To do: Only the lines from the beginning of the data below through the line that contains "2024年度 (119, 201)" should be repeated, exactly as written.

* * * *

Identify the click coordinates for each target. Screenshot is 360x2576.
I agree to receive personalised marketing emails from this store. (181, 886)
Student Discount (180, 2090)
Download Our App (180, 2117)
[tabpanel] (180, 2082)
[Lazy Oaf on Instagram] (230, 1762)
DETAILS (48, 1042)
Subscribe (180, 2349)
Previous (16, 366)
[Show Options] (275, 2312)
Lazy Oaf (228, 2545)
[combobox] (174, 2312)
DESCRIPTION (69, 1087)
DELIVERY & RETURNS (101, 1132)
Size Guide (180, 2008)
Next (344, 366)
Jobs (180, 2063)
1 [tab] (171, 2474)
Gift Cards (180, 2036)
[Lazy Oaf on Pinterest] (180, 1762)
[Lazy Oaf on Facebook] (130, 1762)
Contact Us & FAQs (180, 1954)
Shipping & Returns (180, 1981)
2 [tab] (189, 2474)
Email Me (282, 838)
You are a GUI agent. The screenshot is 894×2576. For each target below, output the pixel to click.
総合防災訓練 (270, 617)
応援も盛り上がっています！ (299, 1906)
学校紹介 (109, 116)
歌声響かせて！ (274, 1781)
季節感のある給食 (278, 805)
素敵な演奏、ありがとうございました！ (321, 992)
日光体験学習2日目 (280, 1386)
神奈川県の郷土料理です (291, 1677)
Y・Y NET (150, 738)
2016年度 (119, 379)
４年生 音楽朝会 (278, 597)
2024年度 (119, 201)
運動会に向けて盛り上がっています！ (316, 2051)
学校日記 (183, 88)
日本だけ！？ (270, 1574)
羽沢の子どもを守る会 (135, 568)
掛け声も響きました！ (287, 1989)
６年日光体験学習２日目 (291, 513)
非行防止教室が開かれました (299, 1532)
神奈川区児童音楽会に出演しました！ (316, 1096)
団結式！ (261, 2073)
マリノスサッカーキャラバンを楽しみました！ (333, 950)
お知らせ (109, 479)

* * * *

Result:
Identify the click coordinates for each target. Screenshot is 360x2576.
I agree to receive personalised marketing emails from this store. (181, 886)
Student Discount (180, 2090)
Download Our App (180, 2117)
[tabpanel] (180, 2082)
[Lazy Oaf on Instagram] (230, 1762)
DETAILS (48, 1042)
Subscribe (180, 2349)
Previous (16, 366)
[Show Options] (275, 2312)
Lazy Oaf (228, 2545)
[combobox] (174, 2312)
DESCRIPTION (69, 1087)
DELIVERY & RETURNS (101, 1132)
Size Guide (180, 2008)
Next (344, 366)
Jobs (180, 2063)
1 [tab] (171, 2474)
Gift Cards (180, 2036)
[Lazy Oaf on Pinterest] (180, 1762)
[Lazy Oaf on Facebook] (130, 1762)
Contact Us & FAQs (180, 1954)
Shipping & Returns (180, 1981)
2 [tab] (189, 2474)
Email Me (282, 838)
You are a GUI agent. The screenshot is 894×2576. For each target below, output the pixel to click.
総合防災訓練 (270, 617)
応援も盛り上がっています！ (299, 1906)
学校紹介 (109, 116)
歌声響かせて！ (274, 1781)
季節感のある給食 (278, 805)
素敵な演奏、ありがとうございました！ (321, 992)
日光体験学習2日目 (280, 1386)
神奈川県の郷土料理です (291, 1677)
Y・Y NET (150, 738)
2016年度 (119, 379)
４年生 音楽朝会 (278, 597)
2024年度 (119, 201)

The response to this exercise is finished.